Há 33 anos, a mais antiga organização russa de direitos humanos, cujo cofundador foi o Nobel da Paz Andrei Sakharov, vem fazendo campanha pela memória das vítimas da época de Stalin e tentando enfrentar esse período de opressão. Mais de 12 milhões de pessoas foram perseguidas como "inimigas do povo" do final dos anos 1920 até a morte de Stalin, em 1953. Muitas vezes, uma nacionalidade "errada", um nome de sonoridade ocidental ou um nível superior de educação eram suficientes para serem presos ou executados ou para desaparecer por muitos anos, até mesmo décadas, num dos chamados gulags, campos de prisioneiros do regime soviético.
Mulheres comuns
Muitas das vítimas eram mulheres. "Apenas algumas realmente haviam sido opositoras ao poder soviético", diz Irina Sherbakova, historiadora e curadora da exposição. "Na maioria das vezes, eram mulheres comuns, como você e eu − professoras, funcionárias públicas, donas de casa. Muitas vezes a única culpa das mulheres era ser a esposa, filha ou irmã de um 'inimigo do povo'", continua Sherbakowa.
"Por exemplo, durante o Grande Terror de 1937-1938 [nota da redação: Grande Terror foi o nome dado a uma sistemática campanha de prisões e execuções na antiga União Soviética contra supostos opositores de Stalin], mais de 20 mil 'esposas de inimigos' foram presas somente em Moscou e condenadas a oito ou mais anos de prisão em campos. Mais de 30 mil crianças foram enviadas para lares de menores e em muitos casos nunca mais viram seus pais."
Os destinos das crianças dos gulags são um capítulo por si só, continua Sherbakova. "A taxa de mortalidade infantil nos lares era enorme, e os traumas psicológicos, incuráveis."
A exposição foi chamada "A Memória Feminina do gulag" porque foram principalmente as mulheres "que guardaram cuidadosamente as lembranças da opressão", continua a historiadora.
Legado do terror
Em 1988, Sherbakova foi um dos membros que criaram a Fundação Memorial: "Nenhum de nós pensava então que a história de nosso país, de nossa sociedade, tomaria tal rumo", diz em referência à dissolução da entidade. Ela vê as razões da situação atual, de "quase absoluta falta de liberdade", no fato de que nunca se lidou com os crimes da era Stalin.
"Até hoje, nossa sociedade está marcada pelo terror de Stalin: medo das autoridades, padrões duplos de acordo com o princípio 'pensar uma coisa, dizer outra, fazer uma terceira', encapsulamento em uma 'camada protetora' privada, desinteresse por tudo o que é social − tudo isso é o legado do terror", diz.

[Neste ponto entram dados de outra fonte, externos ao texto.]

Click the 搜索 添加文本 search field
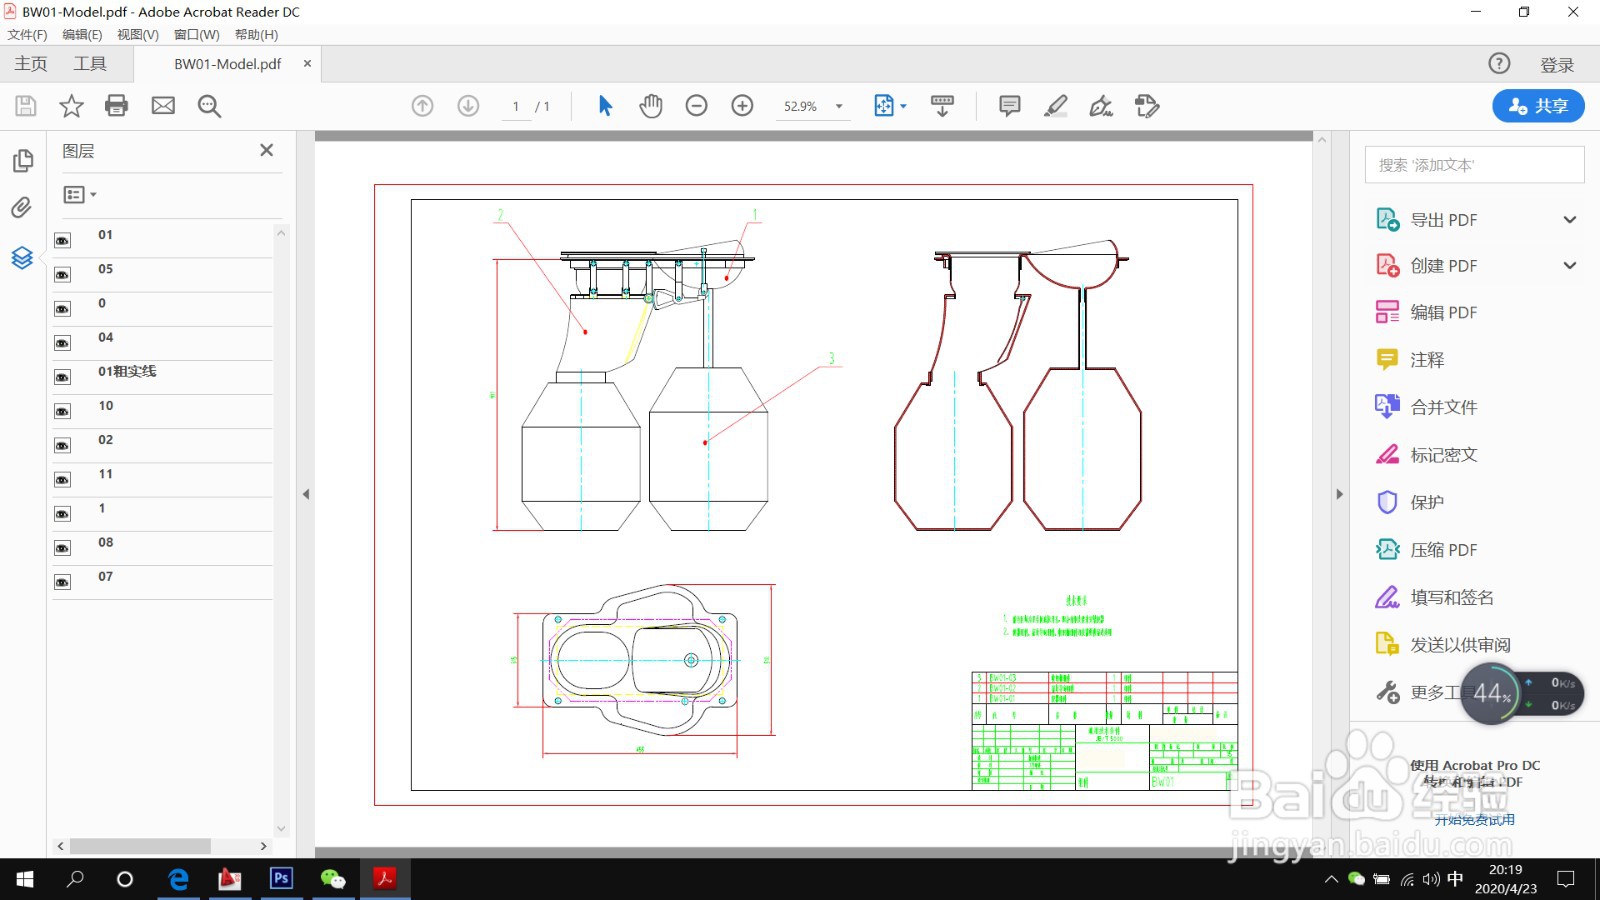This screenshot has height=900, width=1600. coord(1474,165)
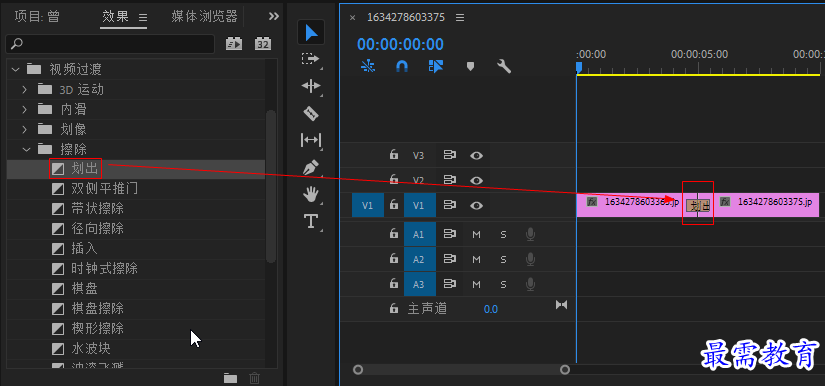Select the Hand tool
Screen dimensions: 825x386
(311, 195)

Repetidamente, o Judiciário russo acusou a Memorial International de violar uma lei russa de 2012 que permite ao país classificar as organizações que recebem pagamentos do exterior como "agentes estrangeiros". A Memorial é considerada um "agente estrangeiro" na Rússia desde 2016 porque a organização é parcialmente financiada a partir do exterior. Por isso, um tribunal de Moscou decidiu proibir a organização de direitos humanos.
Para Sherbakova, a decisão não foi surpresa: "Somos os guardiões da memória daquela parte da história que o Estado russo preferiria esquecer, pois só quer lembrar suas conquistas e vitórias". Em qualquer caso, a historiadora quer continuar seu trabalho. Como fará isso, ainda não está claro.